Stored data
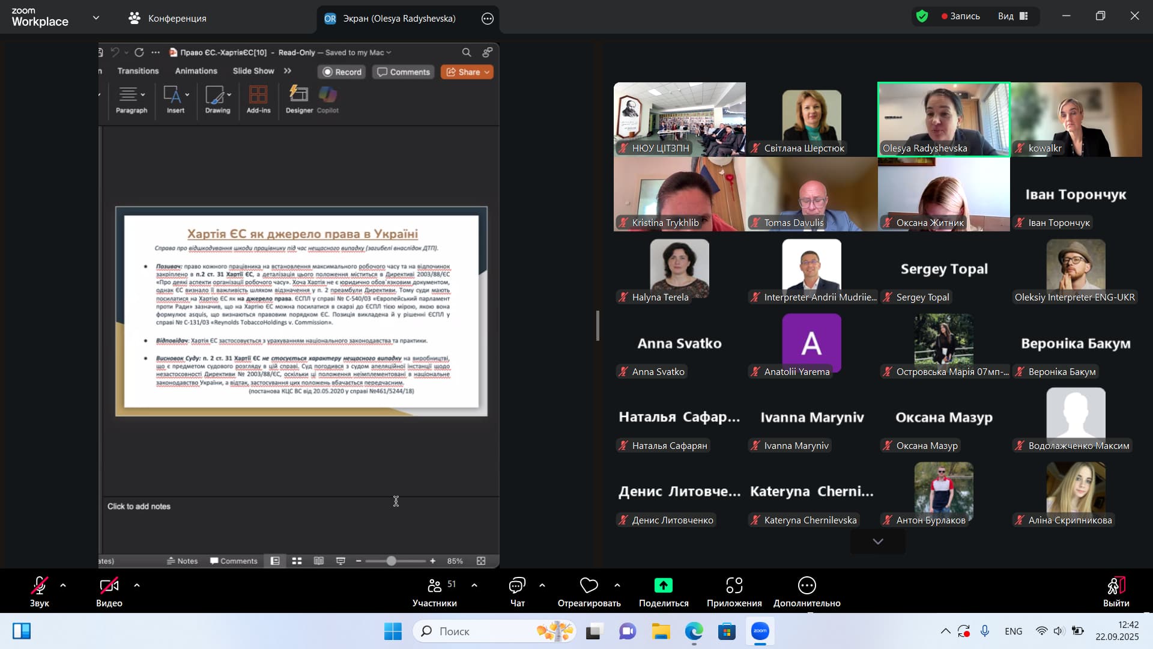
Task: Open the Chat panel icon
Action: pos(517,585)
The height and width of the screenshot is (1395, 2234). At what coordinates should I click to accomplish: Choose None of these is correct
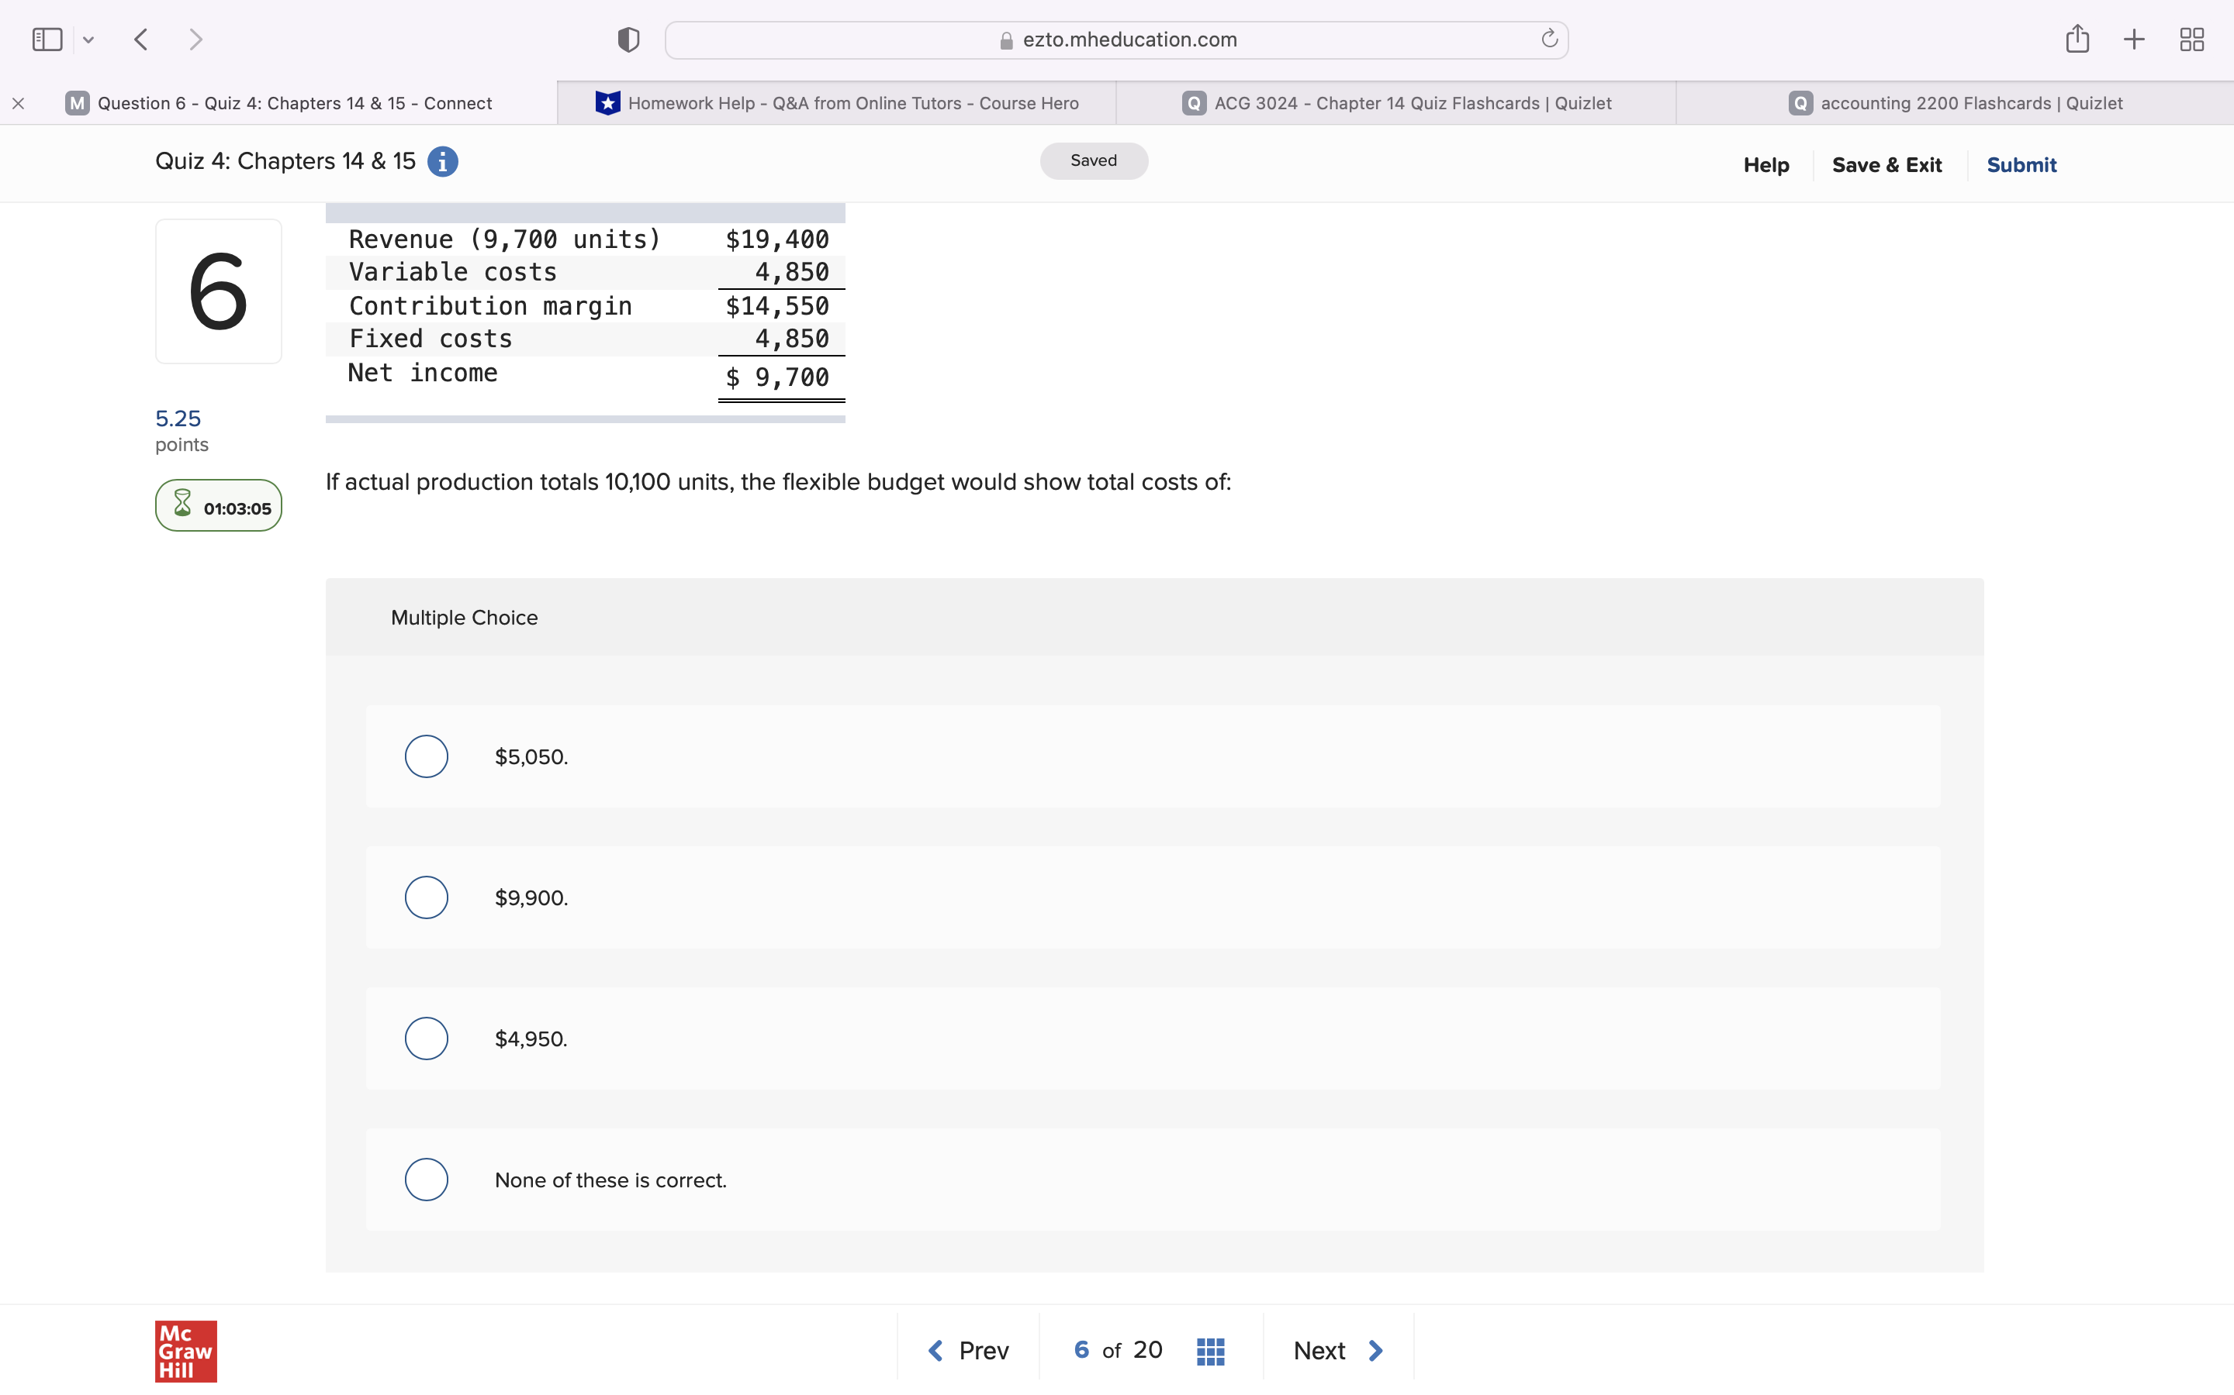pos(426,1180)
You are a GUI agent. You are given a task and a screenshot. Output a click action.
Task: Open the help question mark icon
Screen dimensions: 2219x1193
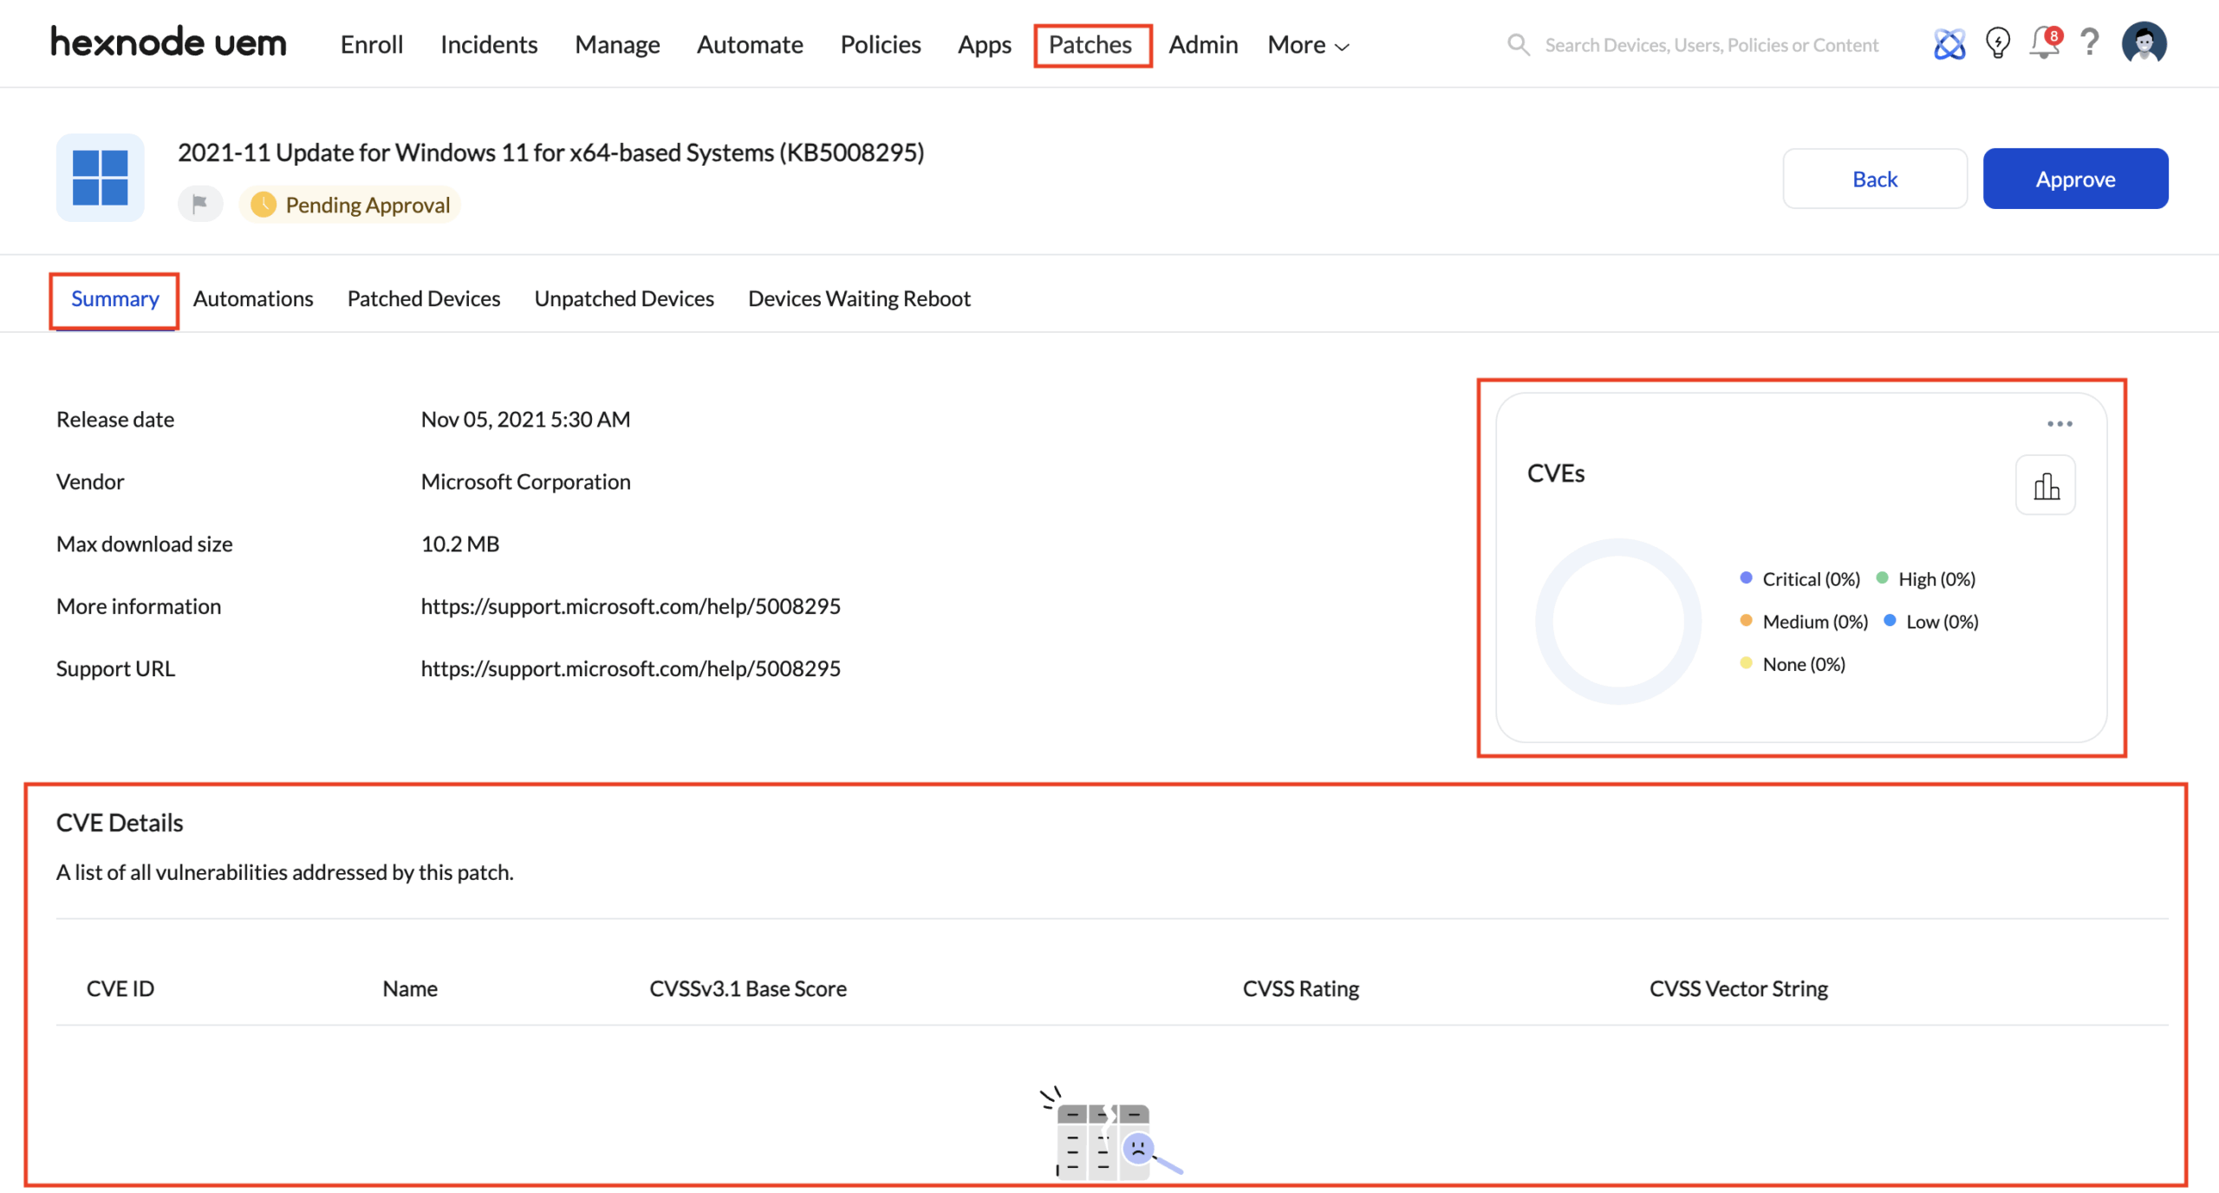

▸ **HOW TO COMPLETE THIS TASK**: From the line that holds "You are a GUI" to the last line of the data, return those lines exactly and nothing else; both ends count, and pictures stay out.

▸ **ANSWER TO THIS TASK**:
You are a GUI agent. You are given a task and a screenshot. Output a click action.
Task: Open the help question mark icon
Screen dimensions: 2219x1193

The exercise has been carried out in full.